Aumento di pena per reato continuato: quando è giustificato?
La determinazione della pena è uno dei momenti più delicati del processo penale, soprattutto in presenza di più reati. L’istituto del reato continuato permette di evitare un cumulo eccessivo di pene, ma come si stabilisce il corretto aumento di pena per reato continuato? Un’ordinanza della Corte di Cassazione ci offre importanti chiarimenti, confermando che la pluralità dei reati e la dedizione al crimine sono criteri validi per giustificare un aumento anche significativo.
I Fatti del Caso
Il caso in esame riguarda due donne condannate in primo e secondo grado per una serie di episodi di furto con destrezza e per l’indebito utilizzo di carte di credito sottratte. La Corte d’Appello di Bologna aveva confermato la sentenza di condanna emessa dal Giudice dell’udienza preliminare di Ravenna a seguito di un processo celebrato con rito abbreviato. Le imputate, non soddisfatte della decisione, hanno proposto ricorso per cassazione.
Il Motivo del Ricorso: un eccessivo aumento di pena per reato continuato
L’unico motivo di ricorso presentato alla Suprema Corte riguardava la presunta eccessività degli aumenti di pena applicati ai sensi dell’articolo 81, secondo comma, del codice penale, che disciplina appunto il reato continuato. La difesa sosteneva che i giudici di merito avessero errato nel calcolare l’aumento per i reati satellite, ritenendolo sproporzionato.

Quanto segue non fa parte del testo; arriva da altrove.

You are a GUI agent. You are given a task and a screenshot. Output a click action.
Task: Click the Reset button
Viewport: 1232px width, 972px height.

La Decisione della Corte di Cassazione
La Corte di Cassazione ha rigettato il ricorso, dichiarandolo inammissibile per manifesta infondatezza. Di conseguenza, le ricorrenti sono state condannate al pagamento delle spese processuali e al versamento di una somma di tremila euro alla Cassa delle ammende. La decisione dei giudici di merito è stata quindi considerata corretta e non meritevole di censura.

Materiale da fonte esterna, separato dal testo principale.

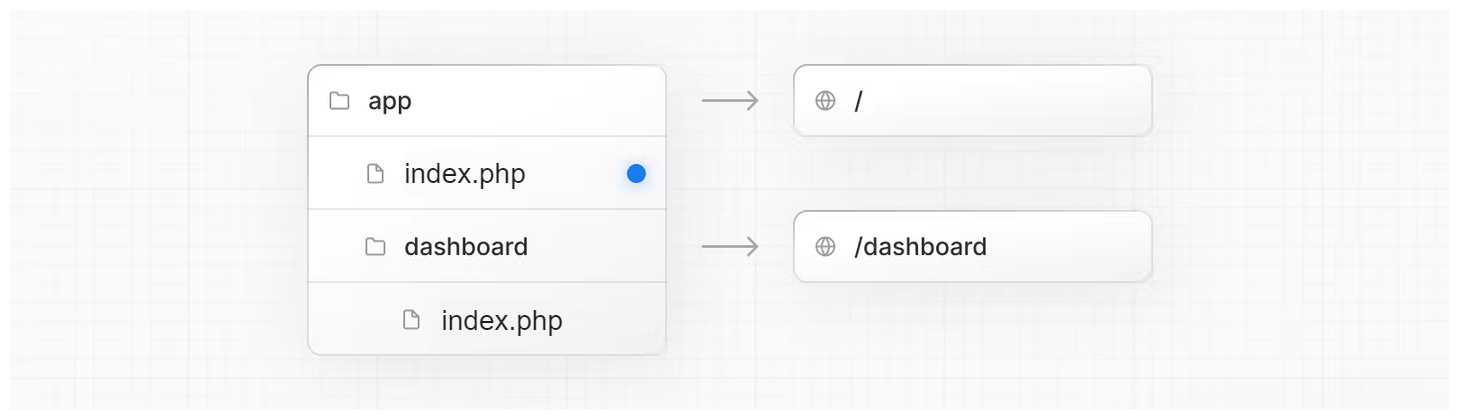Select the app folder label
Image resolution: width=1460 pixels, height=420 pixels.
(x=390, y=101)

Le Motivazioni della Sentenza
Il cuore della decisione risiede nelle motivazioni con cui la Corte ha respinto le doglianze delle imputate. I giudici supremi hanno evidenziato come le sentenze di merito non presentassero alcuna carenza motivazionale. Al contrario, l’iter logico-giuridico seguito era stato lineare, coerente ed esauriente.
La Corte ha sottolineato un punto fondamentale: la pluralità degli illeciti commessi dalle imputate non era un mero dato numerico, ma un elemento rivelatore della loro ‘dedizione’ alla commissione di reati contro il patrimonio. Questa perseveranza nel commettere crimini, secondo la Corte, è un fattore che giustifica pienamente l’entità dell’aumento di pena applicato. In tale contesto, i giudici hanno ritenuto non concepibili ulteriori diminuzioni di pena rispetto a quelle già concesse in virtù dell’applicazione dell’istituto della continuazione. In sostanza, il beneficio del reato continuato non può tradursi in una pena irrisoria quando la condotta criminale è seriale e sistematica.
Conclusioni
Questa ordinanza ribadisce un principio cruciale nella commisurazione della pena: la valutazione del giudice non è un mero calcolo matematico. Nella determinazione dell’aumento di pena per reato continuato, il giudice può e deve tenere conto della gravità complessiva del fatto, che si desume anche dal numero di reati commessi e dalla loro natura. Una condotta criminale seriale dimostra una maggiore capacità a delinquere e una più spiccata pericolosità sociale, elementi che legittimano un trattamento sanzionatorio più severo, pur nell’ambito del meccanismo mitigatore previsto dall’art. 81 c.p. La decisione, pertanto, serve da monito: la continuazione è un beneficio, non un’automatica via per ottenere pene minime di fronte a una comprovata carriera criminale.
Un ricorso può essere dichiarato inammissibile se contesta solo l’entità della pena?
Sì, se il motivo è considerato manifestamente infondato. Nel caso specifico, la Corte ha ritenuto che la motivazione dei giudici di merito fosse logica, coerente ed esauriente, rendendo la contestazione sull’entità della pena priva di fondamento e quindi inammissibile.
Cosa giustifica un aumento di pena significativo in caso di reato continuato?
Secondo la Corte, la pluralità degli illeciti commessi può essere un fattore decisivo. Se il numero di reati è tale da rivelare una ‘dedizione’ dell’imputato a commettere crimini, ciò giustifica un aumento di pena congruo e rende non ipotizzabili ulteriori diminuzioni.
Quali sono le conseguenze della dichiarazione di inammissibilità del ricorso?
La parte che ha presentato il ricorso viene condannata al pagamento delle spese processuali e al versamento di una somma di denaro in favore della Cassa delle ammende, che in questa ordinanza è stata fissata in tremila euro.